Level 5 digs into different shot types, from slap shot to pull-and-drag snapshots, wrist shots and more, focusing on anticipating a player’s intent before the shot by teaching you to identify the key indicators from the hands to the shoulders to the stick blade. Using game-like situations, the drills in Level 5 are designed to reinforce quick decision making.

Level 6 continues to build on earlier progress. stressing the importance of trying to keep your head level through the shot reading and save process, urging you to avoid unnecessary head movement or eye shifts that can be linked to adjusting from a high to a low stance, all while continuing to add more game-like complexity. This includes adding awareness of non-shooting players in a drill, both in terms of where they are and what hand they shoot with, and making sure rebound control keeps it away from them. 

This last level brings everything together in an increasingly dynamic, game-like situations, but it was interesting to note that the introductory video for Level 5 included a reminder to go back and work on earlier skills from lower levels to continue refining your ability to read shooters and their various releases. That point was driven him creating this review. 

The first time we reached the Shot Predictor in Level 3, we’d just come off all the previous “ghosting” and shot release reading drills and found our ability to properly anticipate where the shot was headed without being able to see the puck came naturally. 
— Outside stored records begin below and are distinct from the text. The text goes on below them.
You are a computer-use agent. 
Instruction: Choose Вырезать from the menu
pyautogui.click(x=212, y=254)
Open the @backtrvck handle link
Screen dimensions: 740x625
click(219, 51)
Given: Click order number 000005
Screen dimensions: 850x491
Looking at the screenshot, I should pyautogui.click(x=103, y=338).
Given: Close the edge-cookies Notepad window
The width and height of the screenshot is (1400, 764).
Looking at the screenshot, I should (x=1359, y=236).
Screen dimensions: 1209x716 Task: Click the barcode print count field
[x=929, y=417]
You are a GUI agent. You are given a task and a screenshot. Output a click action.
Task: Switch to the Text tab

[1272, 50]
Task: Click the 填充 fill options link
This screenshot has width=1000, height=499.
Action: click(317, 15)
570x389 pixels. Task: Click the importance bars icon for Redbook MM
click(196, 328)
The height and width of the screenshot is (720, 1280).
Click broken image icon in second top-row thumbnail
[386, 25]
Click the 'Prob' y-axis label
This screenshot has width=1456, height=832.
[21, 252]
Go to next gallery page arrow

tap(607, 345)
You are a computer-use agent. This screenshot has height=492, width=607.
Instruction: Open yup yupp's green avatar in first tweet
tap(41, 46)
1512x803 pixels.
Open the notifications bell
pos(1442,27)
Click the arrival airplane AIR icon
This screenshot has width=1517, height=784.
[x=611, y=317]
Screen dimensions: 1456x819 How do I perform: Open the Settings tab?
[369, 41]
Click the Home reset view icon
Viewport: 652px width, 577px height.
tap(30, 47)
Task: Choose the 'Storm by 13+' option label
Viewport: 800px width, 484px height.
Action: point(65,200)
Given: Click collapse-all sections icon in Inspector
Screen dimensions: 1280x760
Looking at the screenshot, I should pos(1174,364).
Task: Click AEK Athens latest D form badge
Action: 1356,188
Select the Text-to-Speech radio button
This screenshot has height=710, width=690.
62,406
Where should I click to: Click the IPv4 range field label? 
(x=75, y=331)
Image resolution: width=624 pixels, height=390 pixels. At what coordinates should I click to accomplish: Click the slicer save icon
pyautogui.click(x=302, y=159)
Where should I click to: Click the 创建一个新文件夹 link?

But when we went back to do the screen-casting and captures a few days later, without going through the “ghosting” exercises immediately beforehand? Well, you can probably see how often the wrong glove appears to be reacting in the videos above. And while some of that is tied to our aging reviewer being a very “mid” goalie (it’s also true that the feed in the headset isn’t as smooth when screen-casting), a lot of it was the progression.

No wonder Devon Levi sits on his couch watching releases for hours.

All of which brings us back to Craig Anderson, who was widely regarded by his peers as the best pure release reader of his generation, and the fact that he was still doing his own version of “ghosting” deep into his 20-season NHL career. Of course, Anderson warned us to tell a coach in advance so they didn’t wonder why you aren’t stopping anything. He also played in the NHL, where practice ice and shooters are never in short supply. 

For the rest of us? Thanks to Sense Arena’s new Goalie Advancement Program and it’s Shot Release Mastery Course, you don’t have to worry about either problem. 

You can improve your release reading ability from the comfort of home, without paying for extra ice, and with Brian Daccord guiding you through it step by step. 

Even better? There’s still two more programs – Angles and Managing Traffic – to work on. 

Look for deep dives into both in the coming weeks. 

In the meantime, let us know below what you think of the Shot Release Mastery Course if you have a chance to try it out. Our one criticism was the appearance of a “score” for saves made during the ghosting sessions but expect that to be resolved in the future. 

Because, like the Goalie Advancement Program itself, Sense Arena is always evolving.